Dit bestemmingsplan, waarvan het ontwerp door het college mede als ruimtelijke onderbouwing aan het besluit van 26 september 2006 ten grondslag is gelegd en waarmee het bouwplan in overeenstemming is, is daarmee - behoudens inzake voormelde zinsnede waaraan goedkeuring is onthouden, die echter niet ziet op het voor het bouwplan van belang zijnde plandeel - onherroepelijk geworden. Nu niet is gebleken van bijzondere omstandigheden op grond waarvan een belang bij een inhoudelijke beoordeling van de aangevallen uitspraak en de verleende vrijstelling kan worden aangenomen, moet worden geoordeeld dat het procesbelang bij een beoordeling van de aangevallen uitspraak is vervallen. Thans zou het bouwplan immers zonder vrijstelling kunnen worden gerealiseerd, omdat het bouwplan in overeenstemming is met het bestemmingsplan "Broek in Waterland".
2.3. Het hoger beroep is niet-ontvankelijk.

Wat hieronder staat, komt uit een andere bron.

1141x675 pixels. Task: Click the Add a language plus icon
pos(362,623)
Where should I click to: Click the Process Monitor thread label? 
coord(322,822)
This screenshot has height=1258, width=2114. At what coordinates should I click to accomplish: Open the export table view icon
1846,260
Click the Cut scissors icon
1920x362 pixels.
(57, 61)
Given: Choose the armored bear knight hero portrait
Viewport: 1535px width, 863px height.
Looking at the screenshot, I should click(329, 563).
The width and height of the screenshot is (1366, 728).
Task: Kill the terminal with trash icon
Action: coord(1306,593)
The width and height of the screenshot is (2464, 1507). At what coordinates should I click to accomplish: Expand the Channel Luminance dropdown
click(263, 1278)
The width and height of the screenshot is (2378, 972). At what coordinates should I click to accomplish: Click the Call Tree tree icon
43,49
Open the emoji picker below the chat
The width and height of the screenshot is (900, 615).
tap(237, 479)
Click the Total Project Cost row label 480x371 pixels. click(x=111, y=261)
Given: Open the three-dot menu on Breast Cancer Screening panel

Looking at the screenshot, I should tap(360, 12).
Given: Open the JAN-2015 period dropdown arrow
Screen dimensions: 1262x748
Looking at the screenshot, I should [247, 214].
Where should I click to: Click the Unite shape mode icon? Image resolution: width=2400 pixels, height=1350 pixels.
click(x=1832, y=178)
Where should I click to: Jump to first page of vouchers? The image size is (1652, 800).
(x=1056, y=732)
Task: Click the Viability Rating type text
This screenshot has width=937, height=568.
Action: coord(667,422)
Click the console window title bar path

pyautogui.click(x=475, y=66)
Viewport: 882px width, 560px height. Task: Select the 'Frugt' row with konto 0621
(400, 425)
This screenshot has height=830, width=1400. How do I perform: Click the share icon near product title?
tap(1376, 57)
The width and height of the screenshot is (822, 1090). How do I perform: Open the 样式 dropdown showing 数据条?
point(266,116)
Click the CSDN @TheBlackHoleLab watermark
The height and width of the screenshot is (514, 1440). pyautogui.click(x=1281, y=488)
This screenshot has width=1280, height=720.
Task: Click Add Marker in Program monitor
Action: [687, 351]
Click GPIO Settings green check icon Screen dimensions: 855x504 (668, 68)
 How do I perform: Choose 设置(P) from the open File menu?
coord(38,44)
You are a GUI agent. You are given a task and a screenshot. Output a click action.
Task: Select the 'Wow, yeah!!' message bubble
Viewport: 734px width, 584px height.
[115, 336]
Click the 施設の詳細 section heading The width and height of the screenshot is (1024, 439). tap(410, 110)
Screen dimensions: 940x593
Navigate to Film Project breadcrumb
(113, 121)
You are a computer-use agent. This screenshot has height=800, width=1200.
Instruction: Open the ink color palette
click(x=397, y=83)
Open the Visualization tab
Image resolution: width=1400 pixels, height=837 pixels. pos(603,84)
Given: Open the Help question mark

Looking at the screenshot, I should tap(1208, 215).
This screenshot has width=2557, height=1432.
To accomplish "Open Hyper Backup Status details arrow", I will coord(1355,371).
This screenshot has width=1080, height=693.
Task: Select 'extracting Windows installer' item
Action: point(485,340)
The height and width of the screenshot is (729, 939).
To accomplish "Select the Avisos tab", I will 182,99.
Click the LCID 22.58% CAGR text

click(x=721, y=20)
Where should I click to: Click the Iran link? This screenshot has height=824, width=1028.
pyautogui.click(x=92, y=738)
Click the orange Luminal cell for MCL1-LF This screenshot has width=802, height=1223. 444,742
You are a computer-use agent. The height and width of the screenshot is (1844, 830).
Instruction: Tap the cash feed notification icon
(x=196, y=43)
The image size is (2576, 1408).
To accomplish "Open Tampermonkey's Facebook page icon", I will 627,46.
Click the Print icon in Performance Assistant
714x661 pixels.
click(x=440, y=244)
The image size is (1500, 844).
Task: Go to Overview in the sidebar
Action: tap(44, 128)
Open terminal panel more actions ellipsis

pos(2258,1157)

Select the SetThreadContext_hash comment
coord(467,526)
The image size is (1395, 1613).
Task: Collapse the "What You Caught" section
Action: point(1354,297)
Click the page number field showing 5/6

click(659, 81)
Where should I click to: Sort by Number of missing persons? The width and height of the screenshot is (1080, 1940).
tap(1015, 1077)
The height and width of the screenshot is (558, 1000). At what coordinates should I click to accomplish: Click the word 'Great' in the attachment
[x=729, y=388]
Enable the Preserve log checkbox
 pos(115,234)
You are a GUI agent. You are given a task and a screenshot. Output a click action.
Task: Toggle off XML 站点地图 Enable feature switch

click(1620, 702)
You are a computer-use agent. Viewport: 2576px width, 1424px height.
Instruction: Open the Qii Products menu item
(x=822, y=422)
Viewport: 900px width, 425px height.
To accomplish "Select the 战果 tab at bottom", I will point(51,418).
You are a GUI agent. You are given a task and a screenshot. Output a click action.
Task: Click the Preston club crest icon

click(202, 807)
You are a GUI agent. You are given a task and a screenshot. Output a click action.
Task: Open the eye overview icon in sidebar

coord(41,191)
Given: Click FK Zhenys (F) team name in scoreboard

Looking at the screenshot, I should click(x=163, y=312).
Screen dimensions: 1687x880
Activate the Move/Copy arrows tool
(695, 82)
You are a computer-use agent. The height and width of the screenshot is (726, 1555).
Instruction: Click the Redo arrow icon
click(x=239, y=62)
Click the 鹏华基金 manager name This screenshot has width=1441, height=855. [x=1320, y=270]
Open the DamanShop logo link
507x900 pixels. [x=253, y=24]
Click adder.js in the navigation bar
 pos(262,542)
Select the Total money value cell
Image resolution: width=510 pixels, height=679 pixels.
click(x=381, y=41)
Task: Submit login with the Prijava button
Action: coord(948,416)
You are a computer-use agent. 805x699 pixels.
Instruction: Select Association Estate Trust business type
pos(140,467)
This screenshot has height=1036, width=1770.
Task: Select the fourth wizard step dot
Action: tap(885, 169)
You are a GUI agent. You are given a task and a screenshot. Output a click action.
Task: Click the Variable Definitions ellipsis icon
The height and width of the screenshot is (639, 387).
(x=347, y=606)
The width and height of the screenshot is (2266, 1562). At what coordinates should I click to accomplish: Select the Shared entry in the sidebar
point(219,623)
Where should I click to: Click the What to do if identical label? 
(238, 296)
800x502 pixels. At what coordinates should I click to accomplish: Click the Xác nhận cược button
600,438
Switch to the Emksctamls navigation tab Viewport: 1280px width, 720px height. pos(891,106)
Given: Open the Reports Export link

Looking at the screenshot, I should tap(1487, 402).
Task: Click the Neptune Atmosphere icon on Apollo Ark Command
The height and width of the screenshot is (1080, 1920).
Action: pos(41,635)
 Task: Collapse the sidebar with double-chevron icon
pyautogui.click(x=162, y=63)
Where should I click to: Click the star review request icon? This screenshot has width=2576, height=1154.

2.4. Voor een proceskostenveroordeling bestaat geen aanleiding.
De Afdeling bestuursrechtspraak van de Raad van State
Recht doende in naam der Koningin:
verklaart het hoger beroep niet-ontvankelijk.
Aldus vastgesteld door mr. P.A. Offers, voorzitter, en mr. T.M.A. Claessens en mr. C.J.M. Schuyt, leden, in tegenwoordigheid van mr. R.G.P. Oudenaller, ambtenaar van Staat.